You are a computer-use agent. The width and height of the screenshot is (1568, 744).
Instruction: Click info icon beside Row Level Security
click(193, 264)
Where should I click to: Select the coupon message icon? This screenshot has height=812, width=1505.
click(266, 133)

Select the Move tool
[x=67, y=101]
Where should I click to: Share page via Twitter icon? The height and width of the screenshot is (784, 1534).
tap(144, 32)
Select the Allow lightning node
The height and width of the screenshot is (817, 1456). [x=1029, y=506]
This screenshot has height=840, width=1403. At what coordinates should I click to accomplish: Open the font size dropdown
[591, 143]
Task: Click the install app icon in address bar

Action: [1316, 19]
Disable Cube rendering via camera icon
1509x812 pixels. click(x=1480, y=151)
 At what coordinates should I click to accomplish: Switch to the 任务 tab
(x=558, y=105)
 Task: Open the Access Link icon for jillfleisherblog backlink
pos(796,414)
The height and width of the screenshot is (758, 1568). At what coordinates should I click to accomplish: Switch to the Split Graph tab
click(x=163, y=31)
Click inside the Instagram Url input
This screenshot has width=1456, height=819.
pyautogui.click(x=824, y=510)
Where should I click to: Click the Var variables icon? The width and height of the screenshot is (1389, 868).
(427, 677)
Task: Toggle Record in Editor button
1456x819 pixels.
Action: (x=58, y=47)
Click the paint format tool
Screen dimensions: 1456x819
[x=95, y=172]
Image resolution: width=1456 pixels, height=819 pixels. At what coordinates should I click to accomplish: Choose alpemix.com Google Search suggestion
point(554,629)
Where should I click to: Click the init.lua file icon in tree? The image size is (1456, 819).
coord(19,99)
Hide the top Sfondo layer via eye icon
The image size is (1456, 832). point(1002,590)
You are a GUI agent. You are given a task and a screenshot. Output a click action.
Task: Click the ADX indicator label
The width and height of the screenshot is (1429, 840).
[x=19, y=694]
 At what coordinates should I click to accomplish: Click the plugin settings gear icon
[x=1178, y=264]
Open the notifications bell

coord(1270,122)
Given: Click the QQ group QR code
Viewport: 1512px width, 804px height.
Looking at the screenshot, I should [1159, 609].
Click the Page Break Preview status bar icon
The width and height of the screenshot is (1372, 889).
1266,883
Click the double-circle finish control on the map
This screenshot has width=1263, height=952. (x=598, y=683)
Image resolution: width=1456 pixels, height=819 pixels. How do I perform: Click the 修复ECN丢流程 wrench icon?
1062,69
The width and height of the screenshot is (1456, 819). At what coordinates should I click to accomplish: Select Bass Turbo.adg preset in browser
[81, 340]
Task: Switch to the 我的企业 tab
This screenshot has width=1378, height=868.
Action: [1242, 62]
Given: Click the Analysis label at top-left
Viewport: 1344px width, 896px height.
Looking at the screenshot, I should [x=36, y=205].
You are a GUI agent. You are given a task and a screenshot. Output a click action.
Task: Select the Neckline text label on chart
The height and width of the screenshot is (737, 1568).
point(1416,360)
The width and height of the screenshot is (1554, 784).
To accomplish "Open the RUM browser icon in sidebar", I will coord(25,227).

——————————

Problem details:
Write the records above out again precisely.

Solution to the problem:
You are a computer-use agent. The width and height of the screenshot is (1568, 744).
Instruction: Click info icon beside Row Level Security
click(193, 264)
Where should I click to: Select the coupon message icon? This screenshot has height=812, width=1505.
click(266, 133)

Select the Move tool
[x=67, y=101]
Where should I click to: Share page via Twitter icon? The height and width of the screenshot is (784, 1534).
tap(144, 32)
Select the Allow lightning node
The height and width of the screenshot is (817, 1456). [x=1029, y=506]
This screenshot has height=840, width=1403. At what coordinates should I click to accomplish: Open the font size dropdown
[591, 143]
Task: Click the install app icon in address bar

Action: [1316, 19]
Disable Cube rendering via camera icon
1509x812 pixels. click(x=1480, y=151)
 At what coordinates should I click to accomplish: Switch to the 任务 tab
(x=558, y=105)
 Task: Open the Access Link icon for jillfleisherblog backlink
pos(796,414)
The height and width of the screenshot is (758, 1568). At what coordinates should I click to accomplish: Switch to the Split Graph tab
click(x=163, y=31)
Click inside the Instagram Url input
This screenshot has width=1456, height=819.
pyautogui.click(x=824, y=510)
Where should I click to: Click the Var variables icon? The width and height of the screenshot is (1389, 868).
(427, 677)
Task: Toggle Record in Editor button
1456x819 pixels.
Action: (x=58, y=47)
Click the paint format tool
Screen dimensions: 1456x819
[x=95, y=172]
Image resolution: width=1456 pixels, height=819 pixels. At what coordinates should I click to accomplish: Choose alpemix.com Google Search suggestion
point(554,629)
Where should I click to: Click the init.lua file icon in tree? The image size is (1456, 819).
coord(19,99)
Hide the top Sfondo layer via eye icon
The image size is (1456, 832). point(1002,590)
You are a GUI agent. You are given a task and a screenshot. Output a click action.
Task: Click the ADX indicator label
The width and height of the screenshot is (1429, 840).
[x=19, y=694]
 At what coordinates should I click to accomplish: Click the plugin settings gear icon
[x=1178, y=264]
Open the notifications bell

coord(1270,122)
Given: Click the QQ group QR code
Viewport: 1512px width, 804px height.
Looking at the screenshot, I should [1159, 609].
Click the Page Break Preview status bar icon
The width and height of the screenshot is (1372, 889).
1266,883
Click the double-circle finish control on the map
This screenshot has width=1263, height=952. (x=598, y=683)
Image resolution: width=1456 pixels, height=819 pixels. How do I perform: Click the 修复ECN丢流程 wrench icon?
1062,69
The width and height of the screenshot is (1456, 819). At what coordinates should I click to accomplish: Select Bass Turbo.adg preset in browser
[81, 340]
Task: Switch to the 我的企业 tab
This screenshot has width=1378, height=868.
Action: [1242, 62]
Given: Click the Analysis label at top-left
Viewport: 1344px width, 896px height.
Looking at the screenshot, I should [x=36, y=205].
You are a GUI agent. You are given a task and a screenshot. Output a click action.
Task: Select the Neckline text label on chart
The height and width of the screenshot is (737, 1568).
point(1416,360)
The width and height of the screenshot is (1554, 784).
To accomplish "Open the RUM browser icon in sidebar", I will coord(25,227).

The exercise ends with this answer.